▶ [PROMPT]: Return each line of the records that includes the string "value". Case counts.

[START OF DATA RECORDS]

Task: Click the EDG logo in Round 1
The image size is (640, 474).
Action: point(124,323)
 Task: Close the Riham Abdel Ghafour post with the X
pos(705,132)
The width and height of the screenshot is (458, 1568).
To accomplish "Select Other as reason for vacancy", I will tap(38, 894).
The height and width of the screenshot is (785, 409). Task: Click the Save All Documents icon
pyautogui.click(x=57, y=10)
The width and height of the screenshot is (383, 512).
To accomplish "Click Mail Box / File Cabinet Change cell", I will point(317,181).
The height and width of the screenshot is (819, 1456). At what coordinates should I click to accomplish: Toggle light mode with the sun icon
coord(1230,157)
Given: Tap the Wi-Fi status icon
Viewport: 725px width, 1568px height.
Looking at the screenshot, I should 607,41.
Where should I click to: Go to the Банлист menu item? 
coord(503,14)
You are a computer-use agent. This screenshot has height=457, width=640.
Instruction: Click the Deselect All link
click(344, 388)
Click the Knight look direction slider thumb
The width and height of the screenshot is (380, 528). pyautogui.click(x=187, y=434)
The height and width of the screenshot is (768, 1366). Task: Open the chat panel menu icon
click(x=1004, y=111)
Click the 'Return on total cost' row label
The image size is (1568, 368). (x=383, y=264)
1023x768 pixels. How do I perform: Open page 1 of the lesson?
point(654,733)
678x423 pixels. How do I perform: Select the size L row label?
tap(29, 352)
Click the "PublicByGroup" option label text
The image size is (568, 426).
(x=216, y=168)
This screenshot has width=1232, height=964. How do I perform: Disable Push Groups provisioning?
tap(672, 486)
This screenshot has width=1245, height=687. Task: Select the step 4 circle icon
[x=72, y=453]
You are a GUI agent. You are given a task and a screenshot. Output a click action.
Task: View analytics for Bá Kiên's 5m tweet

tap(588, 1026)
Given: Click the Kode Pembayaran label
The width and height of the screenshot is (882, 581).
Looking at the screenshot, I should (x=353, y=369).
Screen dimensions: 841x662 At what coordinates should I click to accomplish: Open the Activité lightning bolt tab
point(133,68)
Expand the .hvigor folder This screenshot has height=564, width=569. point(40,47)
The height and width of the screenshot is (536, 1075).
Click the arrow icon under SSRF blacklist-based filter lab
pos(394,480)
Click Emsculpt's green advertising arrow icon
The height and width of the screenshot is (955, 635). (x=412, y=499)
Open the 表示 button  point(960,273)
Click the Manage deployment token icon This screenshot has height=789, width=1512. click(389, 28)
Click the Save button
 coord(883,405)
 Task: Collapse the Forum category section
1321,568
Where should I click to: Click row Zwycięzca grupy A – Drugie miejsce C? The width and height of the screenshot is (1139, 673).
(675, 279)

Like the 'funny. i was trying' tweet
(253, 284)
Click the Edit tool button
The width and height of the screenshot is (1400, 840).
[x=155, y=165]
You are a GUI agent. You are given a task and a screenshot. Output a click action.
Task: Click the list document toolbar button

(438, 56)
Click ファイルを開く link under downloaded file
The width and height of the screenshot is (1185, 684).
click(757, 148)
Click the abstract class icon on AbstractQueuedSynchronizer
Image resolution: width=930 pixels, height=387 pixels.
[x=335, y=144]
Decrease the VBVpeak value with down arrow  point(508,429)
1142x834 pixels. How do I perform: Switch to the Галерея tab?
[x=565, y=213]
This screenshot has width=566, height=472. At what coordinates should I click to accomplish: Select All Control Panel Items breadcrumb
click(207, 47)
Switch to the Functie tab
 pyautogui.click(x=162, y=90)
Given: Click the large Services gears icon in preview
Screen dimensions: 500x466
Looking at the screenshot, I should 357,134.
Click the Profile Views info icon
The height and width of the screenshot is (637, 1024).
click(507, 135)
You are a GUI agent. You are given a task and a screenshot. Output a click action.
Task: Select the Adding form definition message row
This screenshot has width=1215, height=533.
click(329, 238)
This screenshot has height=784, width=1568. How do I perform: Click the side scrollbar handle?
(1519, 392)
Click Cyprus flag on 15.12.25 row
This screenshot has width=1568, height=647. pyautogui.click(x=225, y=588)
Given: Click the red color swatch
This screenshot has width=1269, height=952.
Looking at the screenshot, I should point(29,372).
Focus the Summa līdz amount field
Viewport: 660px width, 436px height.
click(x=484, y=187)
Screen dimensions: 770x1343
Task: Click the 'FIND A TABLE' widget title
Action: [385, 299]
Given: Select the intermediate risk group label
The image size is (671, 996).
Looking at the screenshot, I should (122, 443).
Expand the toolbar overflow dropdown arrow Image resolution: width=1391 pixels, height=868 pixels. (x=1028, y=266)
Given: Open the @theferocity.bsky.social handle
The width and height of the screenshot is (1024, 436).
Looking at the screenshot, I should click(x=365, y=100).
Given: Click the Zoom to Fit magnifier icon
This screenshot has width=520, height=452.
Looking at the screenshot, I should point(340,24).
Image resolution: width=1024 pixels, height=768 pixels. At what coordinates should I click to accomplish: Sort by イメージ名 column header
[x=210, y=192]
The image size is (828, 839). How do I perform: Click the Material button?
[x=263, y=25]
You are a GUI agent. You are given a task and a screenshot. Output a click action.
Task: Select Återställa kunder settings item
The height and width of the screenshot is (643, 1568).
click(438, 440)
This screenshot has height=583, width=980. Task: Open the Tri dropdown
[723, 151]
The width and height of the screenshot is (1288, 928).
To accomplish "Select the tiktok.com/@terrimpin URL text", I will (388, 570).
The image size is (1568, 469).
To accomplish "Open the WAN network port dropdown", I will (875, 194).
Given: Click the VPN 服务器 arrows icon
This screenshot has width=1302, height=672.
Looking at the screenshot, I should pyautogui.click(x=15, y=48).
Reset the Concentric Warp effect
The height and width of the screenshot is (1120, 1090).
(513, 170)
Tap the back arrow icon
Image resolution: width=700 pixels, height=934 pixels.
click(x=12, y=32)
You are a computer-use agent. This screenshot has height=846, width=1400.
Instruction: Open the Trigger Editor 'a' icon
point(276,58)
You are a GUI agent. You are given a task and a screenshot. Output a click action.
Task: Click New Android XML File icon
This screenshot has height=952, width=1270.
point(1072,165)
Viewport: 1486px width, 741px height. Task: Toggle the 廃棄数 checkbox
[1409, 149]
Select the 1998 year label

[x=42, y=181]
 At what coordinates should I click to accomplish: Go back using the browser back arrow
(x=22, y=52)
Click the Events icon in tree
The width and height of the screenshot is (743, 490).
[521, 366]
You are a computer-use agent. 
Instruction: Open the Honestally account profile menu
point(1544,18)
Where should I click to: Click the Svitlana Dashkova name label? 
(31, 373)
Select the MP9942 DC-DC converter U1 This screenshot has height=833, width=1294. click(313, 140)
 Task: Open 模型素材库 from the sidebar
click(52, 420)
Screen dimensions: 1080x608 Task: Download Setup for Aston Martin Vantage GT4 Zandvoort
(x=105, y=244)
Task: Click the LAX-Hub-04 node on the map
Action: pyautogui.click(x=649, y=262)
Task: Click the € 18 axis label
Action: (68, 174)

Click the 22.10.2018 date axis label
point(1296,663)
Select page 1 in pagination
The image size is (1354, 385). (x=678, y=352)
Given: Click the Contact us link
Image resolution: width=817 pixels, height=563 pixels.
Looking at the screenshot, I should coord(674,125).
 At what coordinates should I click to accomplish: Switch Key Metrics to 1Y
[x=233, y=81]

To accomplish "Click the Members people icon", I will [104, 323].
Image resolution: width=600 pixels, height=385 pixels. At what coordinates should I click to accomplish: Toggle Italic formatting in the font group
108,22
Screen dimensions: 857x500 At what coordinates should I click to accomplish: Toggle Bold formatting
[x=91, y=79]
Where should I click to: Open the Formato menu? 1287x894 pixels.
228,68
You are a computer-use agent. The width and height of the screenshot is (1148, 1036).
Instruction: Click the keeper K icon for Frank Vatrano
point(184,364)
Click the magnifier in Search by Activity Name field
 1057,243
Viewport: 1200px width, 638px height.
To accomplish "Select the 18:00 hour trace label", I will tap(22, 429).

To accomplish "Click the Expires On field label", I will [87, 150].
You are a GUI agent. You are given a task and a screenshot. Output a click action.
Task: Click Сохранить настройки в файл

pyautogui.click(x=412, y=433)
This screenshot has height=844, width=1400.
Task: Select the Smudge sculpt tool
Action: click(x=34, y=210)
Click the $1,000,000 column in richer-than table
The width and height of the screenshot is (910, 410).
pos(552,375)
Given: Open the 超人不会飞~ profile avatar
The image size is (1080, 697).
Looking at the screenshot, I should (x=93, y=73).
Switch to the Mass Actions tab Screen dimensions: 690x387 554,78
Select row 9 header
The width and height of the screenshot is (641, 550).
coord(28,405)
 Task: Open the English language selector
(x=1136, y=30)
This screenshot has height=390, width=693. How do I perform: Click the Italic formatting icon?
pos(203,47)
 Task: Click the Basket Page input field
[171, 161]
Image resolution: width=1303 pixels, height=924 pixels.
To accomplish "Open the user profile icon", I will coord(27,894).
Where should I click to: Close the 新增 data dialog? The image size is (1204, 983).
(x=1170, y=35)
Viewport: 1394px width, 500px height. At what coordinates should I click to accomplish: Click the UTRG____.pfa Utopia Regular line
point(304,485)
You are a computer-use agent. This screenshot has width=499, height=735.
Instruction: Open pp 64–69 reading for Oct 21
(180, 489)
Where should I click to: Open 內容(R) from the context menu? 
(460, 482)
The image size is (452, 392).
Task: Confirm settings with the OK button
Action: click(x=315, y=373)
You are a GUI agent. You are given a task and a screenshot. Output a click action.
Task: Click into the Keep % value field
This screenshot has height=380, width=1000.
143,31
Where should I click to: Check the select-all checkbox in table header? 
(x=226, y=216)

[END OF DATA RECORDS]

▶ [ANSWER FOR THE TASK]:
Decrease the VBVpeak value with down arrow  point(508,429)
Task: Click into the Keep % value field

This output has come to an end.